I agree with the majority’s disposition of this case. I also agree with its analysis of the issues that have been finally litigated and are, hence, improper subjects for the PCHA petitions.

However, for the reasons set forth in my opinion in Commonwealth v. Alexander, 495 Pa. 26, 432 A.2d 182 (1981), I cannot accept the majority’s analysis of the remaining issues. That analysis perpetuates the misguided notion *91that “the utterance of the magic words ‘ineffective assistance of counsel’ . . . establishes] an automatic right to bring multiple PCHA proceedings. ...” “Id., 495 Pa. at 33, 432 A.2d at 185. Such a notion is not countenanced by the PCHA which explicitly stated the intention of the General Assembly to provide one post-conviction review procedure. 19 P.S. § 1180-5(b), 1180-4(b)(2) and 1180 4(c); Commonwealth v. Watlington, 491 Pa. 241, 420 A.2d 431, 436-37 (Flaherty, J., dissenting; joined by Kauffman, J.)

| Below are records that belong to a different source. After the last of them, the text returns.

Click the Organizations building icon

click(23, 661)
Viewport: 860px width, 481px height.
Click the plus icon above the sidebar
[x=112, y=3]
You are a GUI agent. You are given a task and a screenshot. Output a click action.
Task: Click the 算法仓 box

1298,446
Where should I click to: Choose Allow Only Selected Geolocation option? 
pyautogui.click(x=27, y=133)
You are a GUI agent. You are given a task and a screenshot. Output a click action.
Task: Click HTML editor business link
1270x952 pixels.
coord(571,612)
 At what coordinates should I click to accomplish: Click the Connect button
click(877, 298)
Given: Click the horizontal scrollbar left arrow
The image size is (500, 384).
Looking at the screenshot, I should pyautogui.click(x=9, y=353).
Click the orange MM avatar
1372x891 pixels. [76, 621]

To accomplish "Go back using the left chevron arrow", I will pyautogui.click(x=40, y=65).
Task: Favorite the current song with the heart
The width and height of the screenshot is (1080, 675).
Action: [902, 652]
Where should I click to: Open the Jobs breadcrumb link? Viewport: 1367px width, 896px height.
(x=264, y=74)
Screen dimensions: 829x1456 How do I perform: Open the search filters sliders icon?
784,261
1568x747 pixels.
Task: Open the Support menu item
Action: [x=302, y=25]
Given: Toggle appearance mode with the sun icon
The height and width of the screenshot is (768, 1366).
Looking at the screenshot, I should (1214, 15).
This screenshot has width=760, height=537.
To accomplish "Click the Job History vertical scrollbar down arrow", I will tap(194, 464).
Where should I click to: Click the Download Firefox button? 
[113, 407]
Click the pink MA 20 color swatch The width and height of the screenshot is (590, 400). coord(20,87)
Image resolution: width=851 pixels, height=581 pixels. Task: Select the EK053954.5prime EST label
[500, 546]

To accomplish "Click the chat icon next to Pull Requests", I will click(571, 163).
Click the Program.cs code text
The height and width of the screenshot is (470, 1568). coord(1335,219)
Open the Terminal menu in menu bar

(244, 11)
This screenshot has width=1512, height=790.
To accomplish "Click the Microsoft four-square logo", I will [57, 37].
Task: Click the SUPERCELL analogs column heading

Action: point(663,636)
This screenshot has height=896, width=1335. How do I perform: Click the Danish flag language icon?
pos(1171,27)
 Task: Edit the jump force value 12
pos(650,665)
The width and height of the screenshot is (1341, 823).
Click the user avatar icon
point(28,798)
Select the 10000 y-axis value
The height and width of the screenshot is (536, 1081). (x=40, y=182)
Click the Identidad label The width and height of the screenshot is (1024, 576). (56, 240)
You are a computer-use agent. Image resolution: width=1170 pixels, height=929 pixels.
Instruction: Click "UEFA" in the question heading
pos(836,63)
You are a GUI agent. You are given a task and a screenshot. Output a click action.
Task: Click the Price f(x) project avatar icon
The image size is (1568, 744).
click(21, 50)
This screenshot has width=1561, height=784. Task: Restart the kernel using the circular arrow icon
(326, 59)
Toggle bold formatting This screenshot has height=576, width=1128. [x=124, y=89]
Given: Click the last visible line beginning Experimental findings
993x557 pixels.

It is not true that “[t]he PCHA provides for an evidentiary hearing if it cannot be determined from the record whether counsel’s actions had a reasonable basis . . . [or that] [r]elief may be denied without a hearing if the record reveals that counsel’s actions were reasonable.” 495 Pa. at 31, 432 A.2d at 183. The PCHA does not equate the absence of a reasonable basis on the record (one component of the ineffective assistance of counsel standard) with the necessity of granting a hearing, as the majority would have it. Rather, the PCHA, § 1180-9, provides:

If a petition alleges facts that if proven would entitle the petitioner to relief, the court shall grant a hearing which may extend only to the issues raised in the petition or answer. However, the court may deny a hearing if the petitioner’s claim is patently frivolous and is without a trace of support either in the record or from other evidence submitted by the petitioner. The court may also deny a hearing on a specific question of fact when a full and fair evidentiary hearing upon that question was held at the original trial or at any later proceeding.
The petitioner shall have a full and fair hearing on his petition. The court shall receive all evidence, which shall be recorded, that is relevant and necessary to support the claims in the petition, including affidavits, depositions oral testimony, certificate of the trial judge, and relevant and necessary portions of transcripts of prior proceedings.
The petitioner has the right to appear in person at the hearing.

*92Moreover, this provision applies only to the first PCHA petition — the one petition contemplated by the PCHA. As to subsequent petitions filed, other considerations apply and must be factored into the lower court’s decision whether to grant a hearing. Commonwealth v. Alexander, supra, 495 Pa. at 35-39, 432 A.2d at 186-188. In the instant case, all of the issues raised by appellant’s third petition have been finally litigated, are lacking in specific factual predicate1 or are frivolous,2 especially in light of the number, nature and quality of the prior petitions. I would, accordingly, affirm the order of the Court of Common Pleas on the basis of the foregoing (Alexander) analysis.

. The issue that first post-conviction counsel “refused to subpoena certain witnesses to appear at the evidentiary hearing” is without specific factual predicate demonstrating what prejudice may have been caused by the asserted ineffectiveness. The majority opinion acknowledges that “counsel has not found it necessary to expand further on this allegation of error” and was forced to “assume... that appellant desired the witnesses to appear because he believed they could have proven that two Commonwealth trial witnesses had committed perjury.” The PCHA does not require, or encourage, this Court or the lower court to supply omissions in a PCHA petition with such assumptions, particularly petitions subsequent to the first.

. The issues of PCHA counsel’s failure to challenge trial counsel’s failure to appeal, failure to charge trial counsel with perjury and failure to challenge the bias of the hearing judge are all frivolous as I believe has been demonstrated by the majority opinion. The relative worth of these issues has also been diluted by the number, nature and quality of the prior petitions.